En muchos grandes veleros, la popa sigue funcionando principalmente como zona técnica o plataforma de acceso al agua. El nuevo SW108 Kalantis, entregado recientemente por Southern Wind Shipyard en Cape Town, reorganiza completamente ese espacio alrededor de una gran terraza abatible concebida como extensión directa de la vida a bordo.
La solución, desarrollada conjuntamente por Southern Wind y Nauta Design, transforma el espejo de popa en una plataforma situada prácticamente a nivel del mar. El resultado no se limita a ampliar la superficie disponible: modifica la manera en que se utiliza el barco durante fondeos, travesías largas o navegación costera. El espacio puede funcionar como lounge exterior, zona de descanso, comedor informal o simple conexión continua con el agua según el momento del día.
Kalantis es la tercera unidad de la serie SW108, una gama semi-custom que representa bastante bien la filosofía del astillero sudafricano: grandes veleros capaces de combinar navegación oceánica de altas prestaciones con interiores y espacios habitables propios del segmento superyacht. Con algo más de 32 metros de eslora, el modelo ha sido desarrollado junto a Farr Yacht Design para la arquitectura naval y refleja una idea muy específica del sailing contemporáneo: rendimiento serio bajo vela sin convertir el barco en un objeto excesivamente técnico o agresivo visualmente.









Una cubierta pensada para navegar y permanecer
La arquitectura exterior de Kalantis evita muchos de los recursos habituales en el gran velero contemporáneo. No hay superestructuras voluminosas ni cubiertas excesivamente compartimentadas. La geometría flush deck, el perfil bajo de la cabina y la integración extremadamente limpia de escotillas y superficies acristaladas permiten mantener una silueta muy depurada y una percepción continua entre cubierta y mar.
El trabajo de Nauta se centra precisamente en esa sensación de apertura. La entrada de luz natural ocupa un papel central tanto en cubierta como en el interior gracias a grandes ventanas laterales y lucernarios integrados en la superestructura. El barco transmite constantemente una sensación de ligereza visual poco habitual en una embarcación de este tamaño.
Southern Wind lleva años desarrollando esa combinación entre prestaciones y habitabilidad. Fundado en Ciudad del Cabo en 1991 por el empresario italiano Willy Persico, el astillero se especializó desde el inicio en veleros oceánicos de altas prestaciones construidos en Sudáfrica pero con fuerte influencia italiana en diseño e interiorismo. La serie SW108 representa probablemente una de las síntesis más maduras de esa identidad híbrida entre performance sailing y confort residencial.

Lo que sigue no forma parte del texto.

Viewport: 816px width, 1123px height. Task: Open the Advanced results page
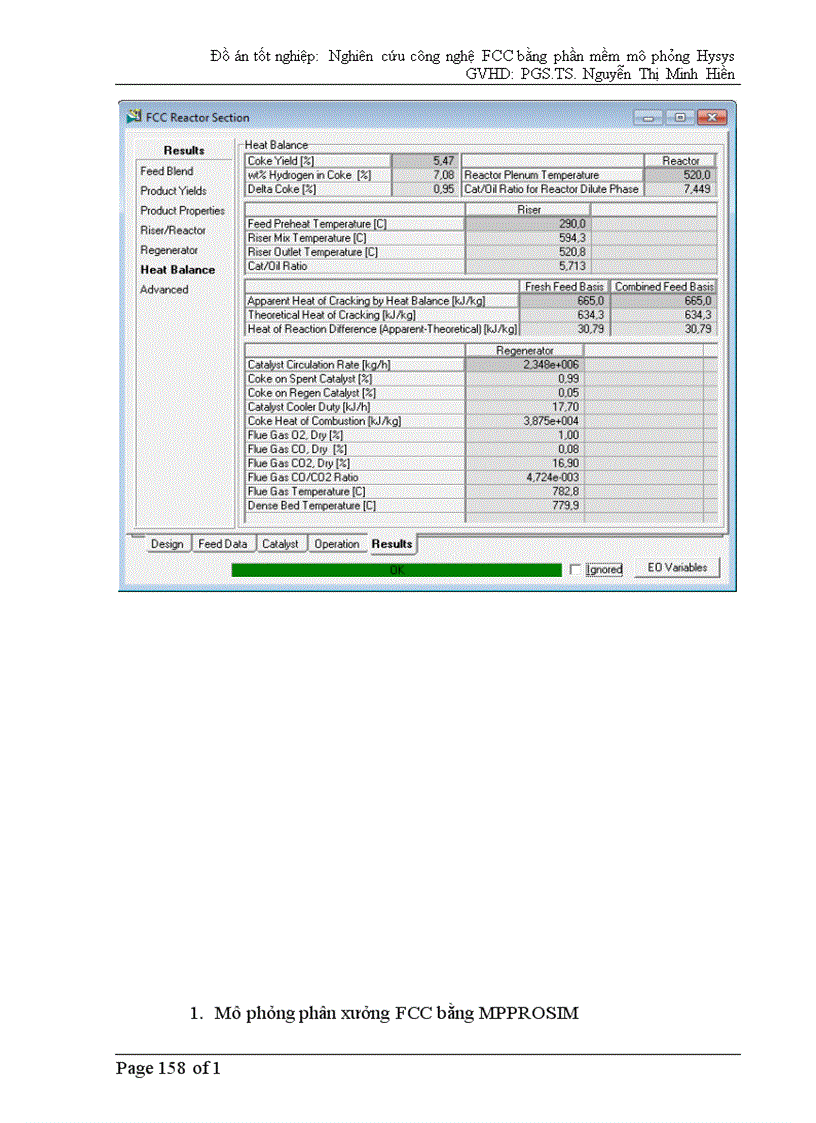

También la distribución exterior responde a una lógica de uso bastante contemporánea. Las zonas sociales se organizan alrededor de circulación fluida y múltiples configuraciones posibles, favoreciendo permanencia larga a bordo más que una separación rígida entre navegación y descanso.

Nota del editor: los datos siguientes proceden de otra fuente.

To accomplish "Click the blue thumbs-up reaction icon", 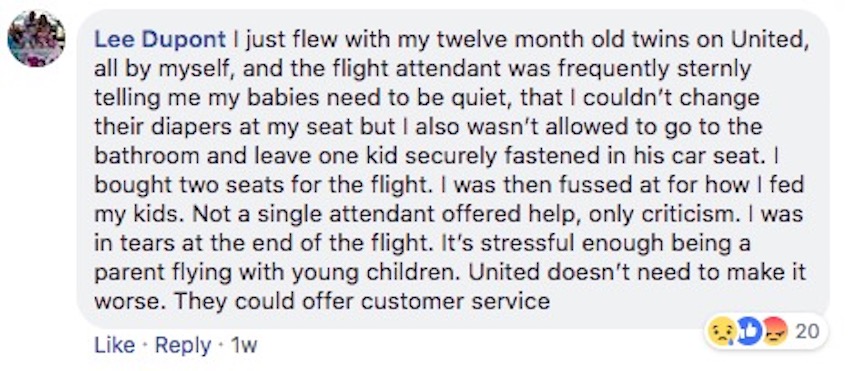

Contrastes suaves y un interior muy residencial
En el interior, Nauta evita deliberadamente el exceso decorativo habitual en parte de la náutica premium. Kalantis trabaja sobre contrastes suaves entre superficies claras y maderas oscuras, construyendo espacios luminosos y muy abiertos visualmente.
Los revestimientos claros, la iluminación natural procedente de grandes ventanas laterales y los detalles en nogal oscuro ayudan a generar profundidad sin sobrecargar el ambiente. La sensación general se acerca más a ciertos apartamentos contemporáneos o residencias mediterráneas que al interiorismo náutico clásico.
También aquí aparece continuamente la idea de continuidad. Las líneas curvas de sofás, camas y paneles se prolongan entre distintas áreas del barco, mientras pequeños detalles en negro y tapicerías de Loro Piana introducen una dimensión más táctil y contemporánea.
La distribución interior mantiene cuatro cabinas: suite principal en proa, una cabina individual para invitados delante del salón y dos cabinas convertibles en popa. El salón principal adopta además una configuración muy abierta que integra comedor, zona de estar y espacio audiovisual sin divisiones rígidas.
Buena parte del interés de Kalantis reside precisamente en cómo evita dramatizar el lujo. El barco no busca espectacularidad visual constante ni soluciones excesivamente teatrales. Todo el proyecto parece orientado hacia una experiencia de navegación larga, silenciosa y muy vinculada al paisaje marino.
En un mercado donde muchos grandes yates a vela terminan acercándose cada vez más a la lógica del superyate a motor, Kalantis mantiene todavía algo bastante reconocible para cualquier navegante: la sensación de que el mar sigue siendo el verdadero centro del proyecto.